It doesn't look bad, I need to let things grow a bit so I can start trimming it into shape. I also would like to buy either an inline heater so I can't see it or a thermo filter. Also the nice looking diffusing film on the back of the tank which looked perfect when it was empty now looks like it has loads of tiny air bubbles under it so will need to be re-stuck. When I have the energy.

One good thing to come of this is that I've turned into Mr Miyagi as I can catch floating HC whizzing through the water with a pair of tweezers.

Next up, flies with chopsticks.


----------



## Lindy (25 Apr 2013)

Looks nice and natural, lovely rocks. I would probably have gone for mini hairgrass growing in and around the rocks with the larger stuff at the back(if at all). I would take out whatever you have planted at the back of the 'path' between the rocks and plant it to the one side of the path. All in, i like it alot


----------



## Monk d'Wally de Honk (29 Apr 2013)

Moved the stems from behind the path, they now are placed behind the right hand rock, already growing and appearing over the top of it. Everything else seems to be settling in nicely. Today though I noticed that some of the plants are pearling, which is nice and something I've never witnessed before...


----------



## Monk d'Wally de Honk (7 May 2013)

About a week and a half later and after a four day break from the studio with no liquid carbon or ferts going in I came in this morning and to my surprise it all looked OKish.

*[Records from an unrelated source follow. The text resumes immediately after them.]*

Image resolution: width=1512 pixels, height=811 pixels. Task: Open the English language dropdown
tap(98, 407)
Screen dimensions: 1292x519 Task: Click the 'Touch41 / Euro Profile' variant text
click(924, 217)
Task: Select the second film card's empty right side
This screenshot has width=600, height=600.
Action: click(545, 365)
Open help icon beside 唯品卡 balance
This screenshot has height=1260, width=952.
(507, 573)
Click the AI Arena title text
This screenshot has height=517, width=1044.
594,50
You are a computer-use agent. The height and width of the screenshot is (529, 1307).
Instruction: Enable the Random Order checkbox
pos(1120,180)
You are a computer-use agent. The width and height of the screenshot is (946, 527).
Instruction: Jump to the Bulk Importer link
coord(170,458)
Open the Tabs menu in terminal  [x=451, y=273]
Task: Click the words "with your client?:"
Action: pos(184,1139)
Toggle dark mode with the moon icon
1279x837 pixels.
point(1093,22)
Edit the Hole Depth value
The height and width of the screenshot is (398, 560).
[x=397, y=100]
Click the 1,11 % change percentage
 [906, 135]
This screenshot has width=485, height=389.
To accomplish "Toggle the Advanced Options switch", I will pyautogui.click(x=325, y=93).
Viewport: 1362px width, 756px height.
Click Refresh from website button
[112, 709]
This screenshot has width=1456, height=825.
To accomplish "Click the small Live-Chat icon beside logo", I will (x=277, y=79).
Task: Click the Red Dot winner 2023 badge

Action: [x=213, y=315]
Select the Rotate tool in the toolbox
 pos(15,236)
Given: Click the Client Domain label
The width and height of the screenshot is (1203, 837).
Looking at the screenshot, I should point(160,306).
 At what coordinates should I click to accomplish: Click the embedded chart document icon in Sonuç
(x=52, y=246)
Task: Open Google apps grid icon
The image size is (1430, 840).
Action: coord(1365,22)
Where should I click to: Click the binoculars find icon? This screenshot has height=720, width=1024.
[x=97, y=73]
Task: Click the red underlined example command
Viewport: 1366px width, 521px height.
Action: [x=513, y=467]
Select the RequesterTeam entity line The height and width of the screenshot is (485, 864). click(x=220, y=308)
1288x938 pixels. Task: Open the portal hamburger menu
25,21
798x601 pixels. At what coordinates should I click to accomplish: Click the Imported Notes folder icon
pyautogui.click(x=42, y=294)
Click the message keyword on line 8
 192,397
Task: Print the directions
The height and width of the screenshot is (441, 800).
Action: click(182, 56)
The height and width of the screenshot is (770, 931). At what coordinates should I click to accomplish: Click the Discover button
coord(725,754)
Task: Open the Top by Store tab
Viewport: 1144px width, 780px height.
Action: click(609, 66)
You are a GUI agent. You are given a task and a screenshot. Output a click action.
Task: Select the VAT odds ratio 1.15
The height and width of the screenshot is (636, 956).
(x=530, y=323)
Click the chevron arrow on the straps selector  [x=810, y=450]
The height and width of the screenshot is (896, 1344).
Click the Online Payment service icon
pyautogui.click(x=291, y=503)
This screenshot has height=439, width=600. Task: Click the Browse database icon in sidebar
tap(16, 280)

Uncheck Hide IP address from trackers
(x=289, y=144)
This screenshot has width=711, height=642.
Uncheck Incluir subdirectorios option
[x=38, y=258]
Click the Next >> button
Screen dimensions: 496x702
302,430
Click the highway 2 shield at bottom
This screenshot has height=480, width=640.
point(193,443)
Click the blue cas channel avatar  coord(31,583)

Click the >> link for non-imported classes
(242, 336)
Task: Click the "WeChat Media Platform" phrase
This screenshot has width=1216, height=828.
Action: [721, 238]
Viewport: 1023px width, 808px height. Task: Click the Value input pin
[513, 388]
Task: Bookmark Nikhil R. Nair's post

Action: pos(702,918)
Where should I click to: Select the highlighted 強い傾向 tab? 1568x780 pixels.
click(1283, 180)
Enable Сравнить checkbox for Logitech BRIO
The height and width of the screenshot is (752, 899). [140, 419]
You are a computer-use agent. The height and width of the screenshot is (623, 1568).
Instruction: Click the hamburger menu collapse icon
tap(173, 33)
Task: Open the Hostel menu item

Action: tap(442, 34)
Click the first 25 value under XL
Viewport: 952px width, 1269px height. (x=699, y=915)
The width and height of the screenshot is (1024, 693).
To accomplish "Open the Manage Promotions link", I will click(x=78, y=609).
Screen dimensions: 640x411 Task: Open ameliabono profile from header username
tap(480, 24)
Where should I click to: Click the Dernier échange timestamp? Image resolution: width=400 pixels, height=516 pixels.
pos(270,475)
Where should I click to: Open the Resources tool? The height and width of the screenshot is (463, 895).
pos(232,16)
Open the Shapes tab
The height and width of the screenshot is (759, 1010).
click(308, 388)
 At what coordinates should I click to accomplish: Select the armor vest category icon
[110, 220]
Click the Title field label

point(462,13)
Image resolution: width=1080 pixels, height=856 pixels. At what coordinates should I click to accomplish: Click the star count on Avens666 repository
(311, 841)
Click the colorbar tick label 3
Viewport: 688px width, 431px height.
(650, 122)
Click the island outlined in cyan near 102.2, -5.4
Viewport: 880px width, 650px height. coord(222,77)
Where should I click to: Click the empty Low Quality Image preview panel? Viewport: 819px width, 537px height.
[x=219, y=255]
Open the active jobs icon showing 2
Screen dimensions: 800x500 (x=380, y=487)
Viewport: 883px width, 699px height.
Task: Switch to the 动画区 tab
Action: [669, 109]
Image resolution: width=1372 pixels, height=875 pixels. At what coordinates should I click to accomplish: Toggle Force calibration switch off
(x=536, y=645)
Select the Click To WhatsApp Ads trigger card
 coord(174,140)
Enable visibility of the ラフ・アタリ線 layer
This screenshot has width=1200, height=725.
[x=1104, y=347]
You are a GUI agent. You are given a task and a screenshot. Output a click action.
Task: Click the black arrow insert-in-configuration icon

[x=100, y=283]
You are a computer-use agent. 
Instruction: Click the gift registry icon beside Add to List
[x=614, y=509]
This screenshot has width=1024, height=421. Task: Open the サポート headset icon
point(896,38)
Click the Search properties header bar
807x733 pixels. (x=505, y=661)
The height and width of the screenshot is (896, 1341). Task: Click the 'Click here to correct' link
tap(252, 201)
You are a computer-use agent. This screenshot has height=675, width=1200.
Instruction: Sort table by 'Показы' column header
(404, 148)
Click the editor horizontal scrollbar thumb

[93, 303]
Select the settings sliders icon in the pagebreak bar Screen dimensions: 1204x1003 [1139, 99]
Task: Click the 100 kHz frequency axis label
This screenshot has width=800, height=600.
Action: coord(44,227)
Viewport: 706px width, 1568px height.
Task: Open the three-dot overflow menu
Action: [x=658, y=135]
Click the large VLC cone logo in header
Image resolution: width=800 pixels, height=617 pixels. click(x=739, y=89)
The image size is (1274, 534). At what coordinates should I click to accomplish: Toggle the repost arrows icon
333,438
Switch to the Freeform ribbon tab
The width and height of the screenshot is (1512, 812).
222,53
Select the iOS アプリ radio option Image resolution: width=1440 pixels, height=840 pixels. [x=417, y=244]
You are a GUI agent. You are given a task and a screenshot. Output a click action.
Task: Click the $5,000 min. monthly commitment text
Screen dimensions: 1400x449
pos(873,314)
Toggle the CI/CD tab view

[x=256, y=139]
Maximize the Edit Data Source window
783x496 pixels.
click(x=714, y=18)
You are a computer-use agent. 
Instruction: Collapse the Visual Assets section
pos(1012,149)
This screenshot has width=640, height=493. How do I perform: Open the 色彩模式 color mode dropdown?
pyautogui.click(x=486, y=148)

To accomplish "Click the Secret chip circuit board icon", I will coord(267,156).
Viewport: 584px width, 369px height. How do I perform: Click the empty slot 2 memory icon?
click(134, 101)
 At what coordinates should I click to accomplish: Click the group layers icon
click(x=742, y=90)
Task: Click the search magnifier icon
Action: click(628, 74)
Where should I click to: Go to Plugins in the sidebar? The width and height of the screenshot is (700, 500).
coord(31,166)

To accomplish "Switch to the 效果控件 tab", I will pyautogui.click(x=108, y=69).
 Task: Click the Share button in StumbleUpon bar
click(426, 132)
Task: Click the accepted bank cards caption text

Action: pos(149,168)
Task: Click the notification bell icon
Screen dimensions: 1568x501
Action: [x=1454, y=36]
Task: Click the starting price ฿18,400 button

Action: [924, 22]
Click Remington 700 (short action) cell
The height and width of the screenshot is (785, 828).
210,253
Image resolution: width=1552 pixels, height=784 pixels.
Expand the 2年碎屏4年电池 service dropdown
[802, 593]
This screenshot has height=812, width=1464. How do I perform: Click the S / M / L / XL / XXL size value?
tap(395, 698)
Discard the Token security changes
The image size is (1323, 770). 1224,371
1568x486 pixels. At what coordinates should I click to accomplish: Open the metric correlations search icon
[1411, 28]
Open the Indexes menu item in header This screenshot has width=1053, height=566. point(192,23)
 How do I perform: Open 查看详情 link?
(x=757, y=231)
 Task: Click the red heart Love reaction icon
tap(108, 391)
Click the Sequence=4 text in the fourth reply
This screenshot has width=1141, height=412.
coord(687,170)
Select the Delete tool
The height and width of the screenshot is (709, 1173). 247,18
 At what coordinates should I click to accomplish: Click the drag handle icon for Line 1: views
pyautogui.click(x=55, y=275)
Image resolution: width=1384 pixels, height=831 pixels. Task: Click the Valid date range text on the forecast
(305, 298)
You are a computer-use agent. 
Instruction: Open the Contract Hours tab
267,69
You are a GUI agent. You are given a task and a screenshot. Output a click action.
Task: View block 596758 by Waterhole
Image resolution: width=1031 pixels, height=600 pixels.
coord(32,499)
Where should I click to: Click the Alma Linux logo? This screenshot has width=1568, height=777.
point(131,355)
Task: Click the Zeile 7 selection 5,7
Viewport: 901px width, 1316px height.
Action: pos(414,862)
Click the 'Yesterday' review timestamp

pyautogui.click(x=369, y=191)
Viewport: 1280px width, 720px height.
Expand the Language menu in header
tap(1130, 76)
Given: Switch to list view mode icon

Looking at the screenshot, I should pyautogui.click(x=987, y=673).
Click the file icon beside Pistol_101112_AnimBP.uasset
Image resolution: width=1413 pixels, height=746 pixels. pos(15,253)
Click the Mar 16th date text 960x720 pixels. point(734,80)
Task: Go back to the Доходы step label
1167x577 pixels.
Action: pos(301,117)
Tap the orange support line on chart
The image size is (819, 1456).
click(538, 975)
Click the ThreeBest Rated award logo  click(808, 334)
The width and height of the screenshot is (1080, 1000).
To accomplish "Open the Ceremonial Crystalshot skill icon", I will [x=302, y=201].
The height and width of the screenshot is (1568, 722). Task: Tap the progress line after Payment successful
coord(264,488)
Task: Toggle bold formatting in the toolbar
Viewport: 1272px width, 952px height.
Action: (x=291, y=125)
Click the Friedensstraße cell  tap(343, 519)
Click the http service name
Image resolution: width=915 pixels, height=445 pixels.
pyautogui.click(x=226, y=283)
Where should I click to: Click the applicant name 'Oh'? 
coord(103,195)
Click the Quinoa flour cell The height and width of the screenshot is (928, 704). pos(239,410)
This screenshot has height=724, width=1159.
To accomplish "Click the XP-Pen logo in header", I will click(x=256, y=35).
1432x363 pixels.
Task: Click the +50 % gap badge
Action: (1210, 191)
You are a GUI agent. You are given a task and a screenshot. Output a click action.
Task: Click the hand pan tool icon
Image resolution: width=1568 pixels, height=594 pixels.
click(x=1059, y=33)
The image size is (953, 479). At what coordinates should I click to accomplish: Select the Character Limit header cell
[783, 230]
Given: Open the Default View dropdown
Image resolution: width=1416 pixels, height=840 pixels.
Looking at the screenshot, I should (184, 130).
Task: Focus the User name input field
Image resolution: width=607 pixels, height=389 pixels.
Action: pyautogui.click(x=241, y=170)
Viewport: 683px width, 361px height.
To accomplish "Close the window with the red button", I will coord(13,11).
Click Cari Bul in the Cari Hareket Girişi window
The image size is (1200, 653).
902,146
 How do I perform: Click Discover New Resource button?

HC is spreading and I've trimmed and replanted the stem plants. The Hygrophila is the only plant that hasn't really done much. The pearling has stopped for some reason. Same dosage of liquid carbon and ferts, same lights same CO2. Today I moved the diffuser right next to a circulation pump so that not so much escapes from the surface.

Shopping list includes an inline heater and a Koralia circulation pump. At the moment I have the powerheads from two internal filters with netting over the inlets, not a pretty sight but needs must.

Hopefully with a decent pump the first fish will be bought this week. Eventually I would like around 10 Ottos, 20 Silvertip tetras and a couple of Apistogramma. If I'm lucky I may be able to source a family of black darter tetras too.

Here's how it looks at the moment....


----------



## Monk d'Wally de Honk (20 May 2013)

Well, some things have grown, some haven't. Some of the stem plants seem to be a bit 'mushy' at the bottom, not sure if this is the transition to immersed growing or bad management by me. I also have some shrimps from The Aquatic Design Centre, 8 Amanos and 3 red shrimp one of which has eggs. I've also decided to remove all the wood. It was taking up too much 'floor space' and not leaving me enough room to plant. It now looks more like an iwagami layout, which isn't usually my bag, but it is an improvement. It was a rushed friday afternoon that saw the change so this week I'll tidy it up and photograph it.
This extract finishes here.